======== Material for the task ========

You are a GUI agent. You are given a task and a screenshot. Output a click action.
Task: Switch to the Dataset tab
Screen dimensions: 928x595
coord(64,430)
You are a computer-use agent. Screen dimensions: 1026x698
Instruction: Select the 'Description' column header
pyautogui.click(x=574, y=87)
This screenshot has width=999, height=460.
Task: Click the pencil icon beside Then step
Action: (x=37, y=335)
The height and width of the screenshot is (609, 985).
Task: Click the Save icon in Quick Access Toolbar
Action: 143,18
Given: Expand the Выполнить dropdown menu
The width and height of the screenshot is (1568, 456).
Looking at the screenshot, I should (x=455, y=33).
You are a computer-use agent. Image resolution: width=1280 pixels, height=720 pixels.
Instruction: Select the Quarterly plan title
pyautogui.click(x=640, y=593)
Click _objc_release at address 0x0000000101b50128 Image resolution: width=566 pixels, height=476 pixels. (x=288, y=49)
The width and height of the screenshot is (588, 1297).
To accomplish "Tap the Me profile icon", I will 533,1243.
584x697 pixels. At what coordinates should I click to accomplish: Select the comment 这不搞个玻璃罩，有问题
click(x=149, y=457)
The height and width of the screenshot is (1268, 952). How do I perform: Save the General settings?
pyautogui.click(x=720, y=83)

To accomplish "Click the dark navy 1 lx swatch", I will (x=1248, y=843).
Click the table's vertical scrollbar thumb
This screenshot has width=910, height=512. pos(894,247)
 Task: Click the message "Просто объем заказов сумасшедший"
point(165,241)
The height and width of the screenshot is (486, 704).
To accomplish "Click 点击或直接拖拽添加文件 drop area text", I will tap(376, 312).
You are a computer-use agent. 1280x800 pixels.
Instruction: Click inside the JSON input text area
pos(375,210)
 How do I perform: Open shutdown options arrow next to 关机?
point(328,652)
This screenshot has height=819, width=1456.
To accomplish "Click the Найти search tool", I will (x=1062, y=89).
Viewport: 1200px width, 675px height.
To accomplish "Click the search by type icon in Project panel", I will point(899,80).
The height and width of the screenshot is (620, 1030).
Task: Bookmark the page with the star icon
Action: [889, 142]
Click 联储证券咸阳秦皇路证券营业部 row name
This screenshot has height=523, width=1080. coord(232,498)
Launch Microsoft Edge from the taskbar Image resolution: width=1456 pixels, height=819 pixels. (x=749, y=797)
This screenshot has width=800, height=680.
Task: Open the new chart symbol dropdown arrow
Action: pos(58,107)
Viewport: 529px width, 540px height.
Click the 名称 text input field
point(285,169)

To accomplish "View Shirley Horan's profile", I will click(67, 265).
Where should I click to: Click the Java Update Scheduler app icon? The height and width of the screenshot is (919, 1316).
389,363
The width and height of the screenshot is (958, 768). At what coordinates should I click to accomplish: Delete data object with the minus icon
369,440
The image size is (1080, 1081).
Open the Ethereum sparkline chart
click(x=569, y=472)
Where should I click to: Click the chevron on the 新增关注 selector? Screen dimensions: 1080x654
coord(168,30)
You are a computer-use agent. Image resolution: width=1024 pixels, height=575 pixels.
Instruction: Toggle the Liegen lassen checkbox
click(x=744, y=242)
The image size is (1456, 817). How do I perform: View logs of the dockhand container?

========

Aim of the task :: Please find how many lines in the records hold "computer", then give that number with nothing else.

Task result :: 4